__Problems to work on__.
1 – In the article on the Worcester nurses strike, how would you translate this sentence into Spanish: "About 250 people attended the event at the corner of Worcester Center Boulevard and Foster Street, including delegates from the Massachusetts Teachers Association, who were meeting inside the Worcester Centrum Centre."
2 – Can you write out the part of the Worcester nurses strike article starting at "WORCESTER-- Sen. Edward" and ending at "Worcester Centrum Centre."?

Kennedy stands with nurses

Senator raps Tenet Corp. over stance

Saturday, May 6, 2000

By Lisa Eckelbecker, Telegram & Gazette Staff

WORCESTER-- Sen. Edward M. Kennedy yesterday chastised Tenet Healthcare Corp.
over its handling of the local nurses strike and called on the California
company to work out an equitable contract with the people who form the
backbone of the nation's health care system.
"They're part of our heart, part of our community, part of our soul, and
we insist that they be treated fairly -- no required, forced overtime," Mr.
Kennedy said during a mid-day rally in front of Tenet's downtown hospital
complex, the Worcester Medical Center.
About 250 people attended the event at the corner of Worcester Center
Boulevard and Foster Street, including delegates from the Massachusetts
Teachers Association, who were meeting inside the Worcester Centrum Centre.

__Listed entries__.
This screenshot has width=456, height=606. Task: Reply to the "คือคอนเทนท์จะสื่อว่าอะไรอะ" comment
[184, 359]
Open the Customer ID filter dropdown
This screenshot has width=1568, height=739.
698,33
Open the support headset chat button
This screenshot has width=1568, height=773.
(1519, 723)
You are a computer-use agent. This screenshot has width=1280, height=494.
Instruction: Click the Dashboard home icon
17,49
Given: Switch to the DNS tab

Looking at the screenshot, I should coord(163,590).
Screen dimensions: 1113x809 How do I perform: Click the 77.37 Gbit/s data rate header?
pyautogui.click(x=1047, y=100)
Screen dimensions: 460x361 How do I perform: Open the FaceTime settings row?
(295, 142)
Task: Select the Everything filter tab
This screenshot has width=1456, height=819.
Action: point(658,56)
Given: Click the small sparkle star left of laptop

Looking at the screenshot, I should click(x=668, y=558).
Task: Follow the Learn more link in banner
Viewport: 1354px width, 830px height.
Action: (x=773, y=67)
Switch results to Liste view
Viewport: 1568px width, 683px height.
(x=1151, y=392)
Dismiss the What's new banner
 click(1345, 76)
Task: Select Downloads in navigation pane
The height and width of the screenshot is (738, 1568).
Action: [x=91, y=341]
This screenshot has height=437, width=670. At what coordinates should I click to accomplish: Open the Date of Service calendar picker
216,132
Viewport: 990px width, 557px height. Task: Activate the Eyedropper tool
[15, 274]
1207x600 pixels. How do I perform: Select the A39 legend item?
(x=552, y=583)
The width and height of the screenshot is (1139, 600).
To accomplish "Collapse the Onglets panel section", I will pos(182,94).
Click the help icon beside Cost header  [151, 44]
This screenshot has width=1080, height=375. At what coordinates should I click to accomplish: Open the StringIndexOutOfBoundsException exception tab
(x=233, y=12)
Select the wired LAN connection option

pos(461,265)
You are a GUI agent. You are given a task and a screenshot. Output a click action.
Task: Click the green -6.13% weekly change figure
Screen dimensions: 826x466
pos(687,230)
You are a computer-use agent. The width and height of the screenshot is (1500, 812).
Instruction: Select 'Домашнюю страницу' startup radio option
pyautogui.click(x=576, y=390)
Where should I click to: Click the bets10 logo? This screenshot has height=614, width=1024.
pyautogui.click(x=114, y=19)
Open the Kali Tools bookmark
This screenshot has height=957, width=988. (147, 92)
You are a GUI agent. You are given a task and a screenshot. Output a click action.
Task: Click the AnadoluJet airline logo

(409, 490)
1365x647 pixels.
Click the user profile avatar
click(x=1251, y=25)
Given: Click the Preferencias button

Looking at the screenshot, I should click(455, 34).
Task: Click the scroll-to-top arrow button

__Solved problems__.
1 – Unas 250 personas asistieron al evento en la esquina de Worcester Center Boulevard y Foster Street, entre ellas delegados de la Massachusetts Teachers Association, que se reunían dentro del Worcester Centrum Centre.

2 –
WORCESTER-- Sen. Edward M. Kennedy yesterday chastised Tenet Healthcare Corp.
over its handling of the local nurses strike and called on the California
company to work out an equitable contract with the people who form the
backbone of the nation's health care system.
"They're part of our heart, part of our community, part of our soul, and
we insist that they be treated fairly -- no required, forced overtime," Mr.
Kennedy said during a mid-day rally in front of Tenet's downtown hospital
complex, the Worcester Medical Center.
About 250 people attended the event at the corner of Worcester Center
Boulevard and Foster Street, including delegates from the Massachusetts
Teachers Association, who were meeting inside the Worcester Centrum Centre.